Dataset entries
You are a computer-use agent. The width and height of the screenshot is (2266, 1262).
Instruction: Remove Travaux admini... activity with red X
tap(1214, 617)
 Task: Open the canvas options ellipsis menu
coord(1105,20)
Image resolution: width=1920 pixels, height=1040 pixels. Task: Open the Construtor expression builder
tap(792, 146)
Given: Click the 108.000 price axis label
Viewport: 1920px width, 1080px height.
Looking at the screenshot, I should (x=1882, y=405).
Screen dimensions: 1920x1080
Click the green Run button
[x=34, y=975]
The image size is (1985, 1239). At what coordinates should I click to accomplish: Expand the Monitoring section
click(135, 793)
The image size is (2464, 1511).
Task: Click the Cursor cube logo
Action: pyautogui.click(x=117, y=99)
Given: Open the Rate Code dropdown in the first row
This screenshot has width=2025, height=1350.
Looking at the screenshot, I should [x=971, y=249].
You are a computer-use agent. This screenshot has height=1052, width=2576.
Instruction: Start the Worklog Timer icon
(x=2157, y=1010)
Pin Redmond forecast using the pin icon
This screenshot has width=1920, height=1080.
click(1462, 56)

What to produce
For this exercise, copy the lines from the one that contains "Image resolution: width=1920" through the last line of the records, exactly and only those.

Response to this exercise
Image resolution: width=1920 pixels, height=1040 pixels. Task: Open the Construtor expression builder
tap(792, 146)
Given: Click the 108.000 price axis label
Viewport: 1920px width, 1080px height.
Looking at the screenshot, I should (x=1882, y=405).
Screen dimensions: 1920x1080
Click the green Run button
[x=34, y=975]
The image size is (1985, 1239). At what coordinates should I click to accomplish: Expand the Monitoring section
click(135, 793)
The image size is (2464, 1511).
Task: Click the Cursor cube logo
Action: pyautogui.click(x=117, y=99)
Given: Open the Rate Code dropdown in the first row
This screenshot has width=2025, height=1350.
Looking at the screenshot, I should [x=971, y=249].
You are a computer-use agent. This screenshot has height=1052, width=2576.
Instruction: Start the Worklog Timer icon
(x=2157, y=1010)
Pin Redmond forecast using the pin icon
This screenshot has width=1920, height=1080.
click(1462, 56)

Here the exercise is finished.